Esta publicación científica vincula la ingesta prudente de café a una reducción del 10% del riesgo de muerte por enfermedades cardíacas, respiratorias, accidentes cerebrovasculares y por diabetes e infecciones. Hay excepciones, por supuesto, como el caso de los hipertensos.

En general y aunque las guías clínicas no son contundentes al respecto, se recomienda moderar el consumo de café en las personas con la presión elevada. Pese a que algunos estudios no han revelado que el consumo de café moderado aumente la tensión a largo plazo, sí parece que altas concentraciones puedan elevarla, así como provocar un incremento momentáneo tras su ingesta. Por eso los doctores aconsejan una disminución de consumo en estos casos.

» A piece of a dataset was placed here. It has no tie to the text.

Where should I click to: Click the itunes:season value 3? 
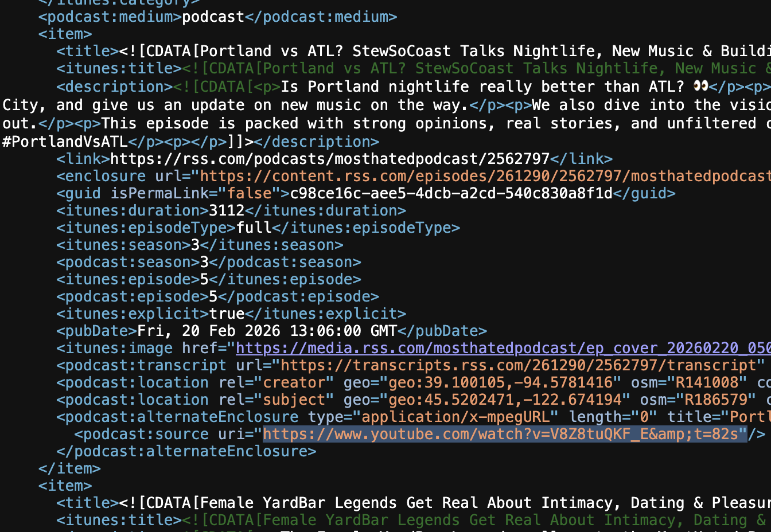[194, 245]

«La presencia de cafeína y antioxidantes puede mejorar el funcionamiento cognitivo, el sentido de la sensibilidad, así como el proceso de la digestión», asegura Alicia Aguilar, profesora de los Estudios de Ciencias de la Salud y directora del Máster de Nutrición y Salud de la UOC, quien añade que «incluso podría ser eficaz contra algunos problemas coronarios, diabetes mellitus, Parkinson, Alzheimer o algunos tipos de cáncer». Los datos todavía no son concluyentes, pues se basan en la observación y apenas se han hecho estudios controlados.

Ahora bien, es importante que sepas que los efectos positivos se atribuyen al consumo de café solo, sin haber sido adulterado por otros alimentos como la leche o el azúcar. No es lo mismo tomarse una taza de café solo, que hacerlo con un chorrito de leche y dos cucharadas de azúcar, y mucho menos repetir este gesto tres, seis o diez veces al día.

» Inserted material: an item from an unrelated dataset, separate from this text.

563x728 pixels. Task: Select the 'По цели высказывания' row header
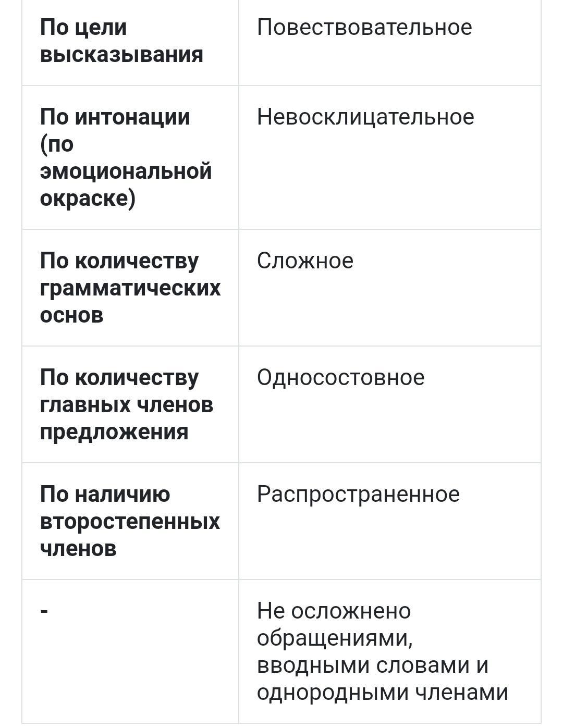pos(121,41)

En este sentido, Aguilar manifiesta que «lo ideal no tiene que ser necesariamente beberlo solo, pero que sí dependerá del tipo de alimentación que llevemos el resto del día».

 

USA, New Jersey, Jersey City, Close-up of woman sweetening coffee

Azúcar: poco puede ser demasiado

El criterio a seguir respecto a los añadidos del café ha de ser la moderación. Así que si eres de los que intenta disimular lo amargo del café con un sobrecito de azúcar, recuerda que al hacerlo «estás incrementando el valor energético que por sí solo el café no tiene», advierte Aguilar, quien sostiene que «al añadir azúcares simples exclusivamente, los beneficios mencionados y asociados al café quedarán supeditados a la cantidad de azúcar que consumamos el resto del día».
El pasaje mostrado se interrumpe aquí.